Start of Block

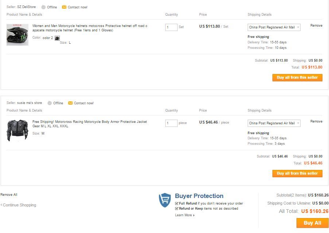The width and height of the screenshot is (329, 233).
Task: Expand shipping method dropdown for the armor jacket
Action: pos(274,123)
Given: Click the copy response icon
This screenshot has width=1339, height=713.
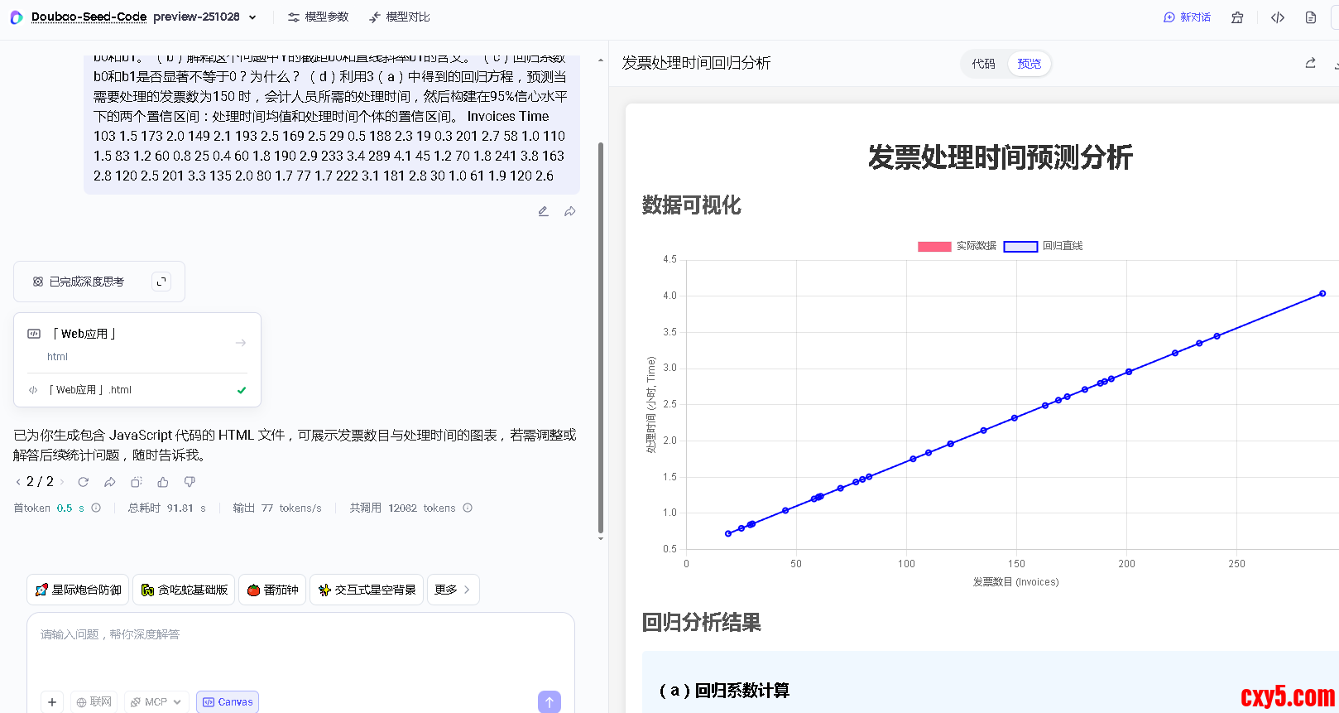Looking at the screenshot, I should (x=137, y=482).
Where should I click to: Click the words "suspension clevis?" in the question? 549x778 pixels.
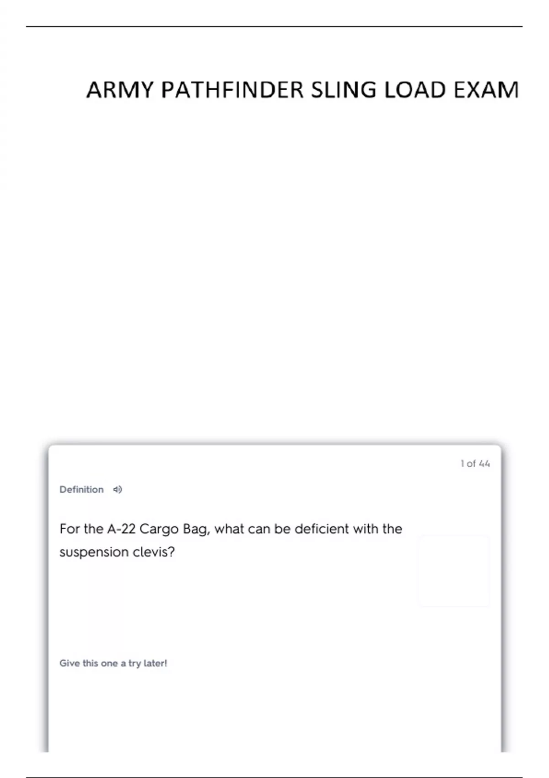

End of Block

§ Exercise description
Extract every line containing the string "Click" from the material.

§ Exercise result
Given: Click the copy response icon
Where should I click to: Click the words "suspension clevis?" in the question? 549x778 pixels.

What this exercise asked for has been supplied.